IV

Женатый царь снова повел холостой образ жизни. Он предоставил все дела правления боярам, а сам всецело отдался охоте, жестоким играм, поездкам по монастырям и, главным образом, оргиям. К концу третьей недели после свадьбы Иоанна, московский дворец снова наполнился женщинами, число которых доходило до пятидесяти. Царь уже не требовал, чтобы к столу выходила Анастасия. В стольной палате за трапезой присутствовали десятки женщин.

Среди них были жены и дочери дьяков, нередко даже бояр. Этим путем многие успешно снискивали царскую милость. Например, исключительно благодаря своей красивой дочери, возвысился мелкий дьяк Шемурин, который был возведен в боярский сан. Анастасия совершенно отошла на задний план. Правда, иногда у Иоанна пробуждалось к ней какое-то чувство, он ласкал ее, терпеливо выслушивал ее упреки, иногда даже приказывал, чтобы за трапезой в стольной палате не было ни одной женщины, и приглашал туда царицу, но эти вспышки делались все реже. Анастасия утратила всякое влияние на своего державного супруга.

Прошел год. Поведение Иоанна делалось все страннее. Было достаточно малейшего повода, чтобы привести его в ярость. Во всех своих действиях он руководился только капризами, впечатлениями минуты. Однажды Анастасия, воспользовавшись хорошим настроением державного супруга, попросила его определить на придворную службу одного из своих родственников. Почему-то эта просьба показалась царю подозрительной. Он бросился на Анастасию с кулаками, несколько раз ударил ее и потом ушел, многозначительно сказав:

— Хорошо, сделаю по-твоему.

На другой день родственника царицы привезли во дворец и одели в наряд шута. Ничего не подозревавшая царица, по приглашению Иоанна, вышла в стольную палату. Ей в глаза бросился шут, стоявший в углу. Шут стоял понурившись, так что лица его нельзя было разглядеть.

— Вот, — весело обратился Иоанн к царице. — Вчера ты просила меня определить во дворец Василия Захарьина. Сегодня он уже здесь. Василий Захарьин! — возвысил голос царь. — Иди сюда!

Анастасия изумленно оглянулась. В это время от стены отделилась фигура печального шута, и в нем царица узнала своего родственника.

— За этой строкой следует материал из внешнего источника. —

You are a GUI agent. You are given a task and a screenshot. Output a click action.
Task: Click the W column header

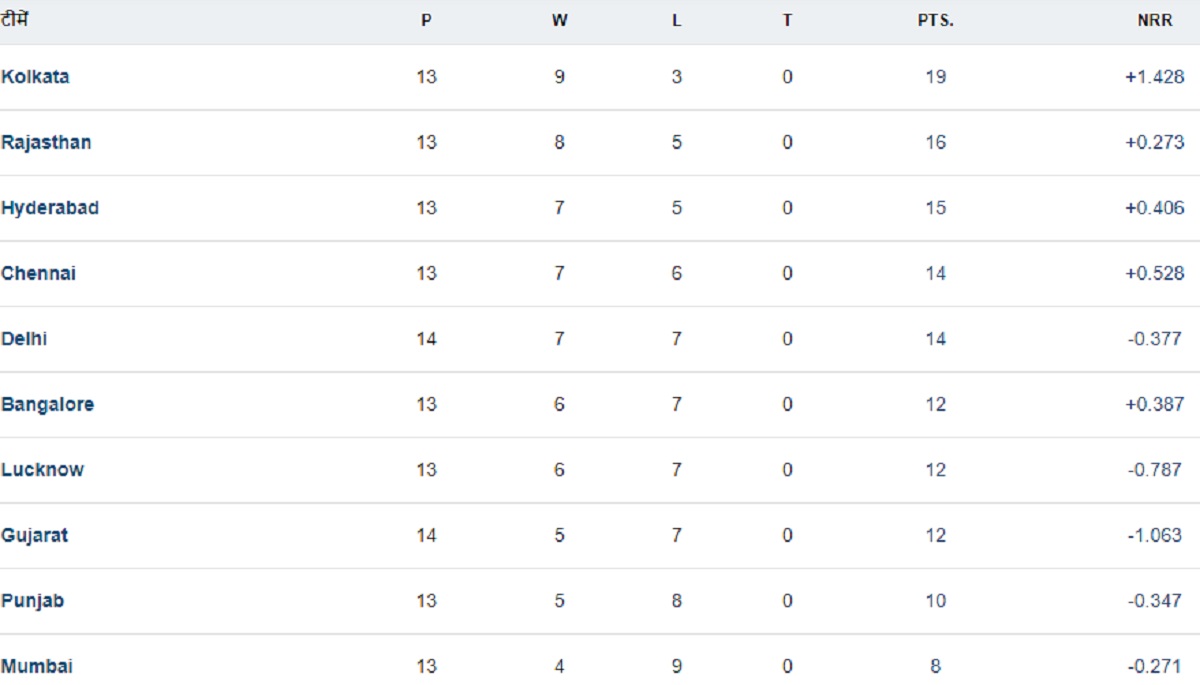pos(559,20)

— Василий! — обратился к нему царь. — Благодари царицу за милости. Она меня упросила.

Захарьин поднял глаза, в которых светилась ненависть, смешанная с укором. Он сделал еще несколько шагов, остановился и заговорил:

— Спасибо тебе, матушка-царица! Пожаловала ты меня! Весь род Захарьин превысила! На том бью тебе челом. Только напрасно меня шутом поставила. Сама шутить горазда. Уместнее пристало бы тебе шутихой быть.

Царь захохотал. Анастасия была близка к обмороку.

— Да и государь-батюшка, — продолжал Захарьин, — шутить дюже умеет. И на него шутовской кафтан пристал бы.

И на него…

Иоанн вскочил. Лицо его судорожно подергивалось. Вскочили и все другие участники трапезы.

— Басманов! — прохрипел царь. — Сейчас же после трапезы… медведей.

Басманов ушел. За ним увели Захарьина.

— А тебе… — обратился Иоанн к Анастасии, — я давно обещал показать игру. Сегодня увидишь.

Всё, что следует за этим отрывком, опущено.